Swap "GUI agent" for "UI agent" everywhere in the listing below and return the lines with nothing else changed.

[Lines of data]
= = =
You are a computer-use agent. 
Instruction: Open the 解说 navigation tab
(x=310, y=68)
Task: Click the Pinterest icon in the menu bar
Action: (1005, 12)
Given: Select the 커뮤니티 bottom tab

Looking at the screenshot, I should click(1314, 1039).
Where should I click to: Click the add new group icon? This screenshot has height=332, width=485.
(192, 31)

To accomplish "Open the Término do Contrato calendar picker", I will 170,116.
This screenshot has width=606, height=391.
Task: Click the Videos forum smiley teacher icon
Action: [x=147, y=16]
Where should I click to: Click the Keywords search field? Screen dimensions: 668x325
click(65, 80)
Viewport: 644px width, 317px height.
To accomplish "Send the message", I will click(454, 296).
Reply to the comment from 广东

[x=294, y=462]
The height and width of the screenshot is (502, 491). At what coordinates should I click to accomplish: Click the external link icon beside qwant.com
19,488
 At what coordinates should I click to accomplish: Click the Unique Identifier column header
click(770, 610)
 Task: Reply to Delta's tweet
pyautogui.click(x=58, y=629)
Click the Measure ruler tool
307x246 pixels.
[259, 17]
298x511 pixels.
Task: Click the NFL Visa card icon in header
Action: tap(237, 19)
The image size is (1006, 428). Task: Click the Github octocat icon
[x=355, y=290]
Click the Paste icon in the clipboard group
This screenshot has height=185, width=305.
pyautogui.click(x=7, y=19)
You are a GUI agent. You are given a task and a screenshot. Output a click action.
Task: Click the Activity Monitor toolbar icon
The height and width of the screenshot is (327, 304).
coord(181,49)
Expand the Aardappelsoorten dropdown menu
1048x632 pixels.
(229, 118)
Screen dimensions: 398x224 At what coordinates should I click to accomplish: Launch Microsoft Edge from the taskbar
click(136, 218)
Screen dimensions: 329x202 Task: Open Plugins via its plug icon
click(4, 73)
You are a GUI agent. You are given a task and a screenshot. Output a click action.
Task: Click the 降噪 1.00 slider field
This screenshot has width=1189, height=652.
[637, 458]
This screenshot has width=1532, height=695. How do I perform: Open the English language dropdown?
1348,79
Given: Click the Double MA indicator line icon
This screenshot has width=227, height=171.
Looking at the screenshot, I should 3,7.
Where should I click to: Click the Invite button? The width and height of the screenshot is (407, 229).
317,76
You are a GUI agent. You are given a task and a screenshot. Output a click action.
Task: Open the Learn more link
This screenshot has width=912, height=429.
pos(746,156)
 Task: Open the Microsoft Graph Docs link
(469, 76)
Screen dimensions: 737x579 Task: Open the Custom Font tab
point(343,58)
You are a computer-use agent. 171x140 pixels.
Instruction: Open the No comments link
= = =
▶ [Full solution]
You are a computer-use agent. 
Instruction: Open the 解说 navigation tab
(x=310, y=68)
Task: Click the Pinterest icon in the menu bar
Action: (1005, 12)
Given: Select the 커뮤니티 bottom tab

Looking at the screenshot, I should click(1314, 1039).
Where should I click to: Click the add new group icon? This screenshot has height=332, width=485.
(192, 31)

To accomplish "Open the Término do Contrato calendar picker", I will 170,116.
This screenshot has width=606, height=391.
Task: Click the Videos forum smiley teacher icon
Action: [x=147, y=16]
Where should I click to: Click the Keywords search field? Screen dimensions: 668x325
click(65, 80)
Viewport: 644px width, 317px height.
To accomplish "Send the message", I will click(454, 296).
Reply to the comment from 广东

[x=294, y=462]
The height and width of the screenshot is (502, 491). At what coordinates should I click to accomplish: Click the external link icon beside qwant.com
19,488
 At what coordinates should I click to accomplish: Click the Unique Identifier column header
click(770, 610)
 Task: Reply to Delta's tweet
pyautogui.click(x=58, y=629)
Click the Measure ruler tool
307x246 pixels.
[259, 17]
298x511 pixels.
Task: Click the NFL Visa card icon in header
Action: tap(237, 19)
The image size is (1006, 428). Task: Click the Github octocat icon
[x=355, y=290]
Click the Paste icon in the clipboard group
This screenshot has height=185, width=305.
pyautogui.click(x=7, y=19)
You are a UI agent. You are given a task and a screenshot. Output a click action.
Task: Click the Activity Monitor toolbar icon
The height and width of the screenshot is (327, 304).
coord(181,49)
Expand the Aardappelsoorten dropdown menu
1048x632 pixels.
(229, 118)
Screen dimensions: 398x224 At what coordinates should I click to accomplish: Launch Microsoft Edge from the taskbar
click(136, 218)
Screen dimensions: 329x202 Task: Open Plugins via its plug icon
click(4, 73)
You are a UI agent. You are given a task and a screenshot. Output a click action.
Task: Click the 降噪 1.00 slider field
This screenshot has width=1189, height=652.
[637, 458]
This screenshot has width=1532, height=695. How do I perform: Open the English language dropdown?
1348,79
Given: Click the Double MA indicator line icon
This screenshot has width=227, height=171.
Looking at the screenshot, I should 3,7.
Where should I click to: Click the Invite button? The width and height of the screenshot is (407, 229).
317,76
You are a UI agent. You are given a task and a screenshot. Output a click action.
Task: Open the Learn more link
This screenshot has width=912, height=429.
pos(746,156)
 Task: Open the Microsoft Graph Docs link
(469, 76)
Screen dimensions: 737x579 Task: Open the Custom Font tab
point(343,58)
You are a computer-use agent. 171x140 pixels.
Instruction: Open the No comments link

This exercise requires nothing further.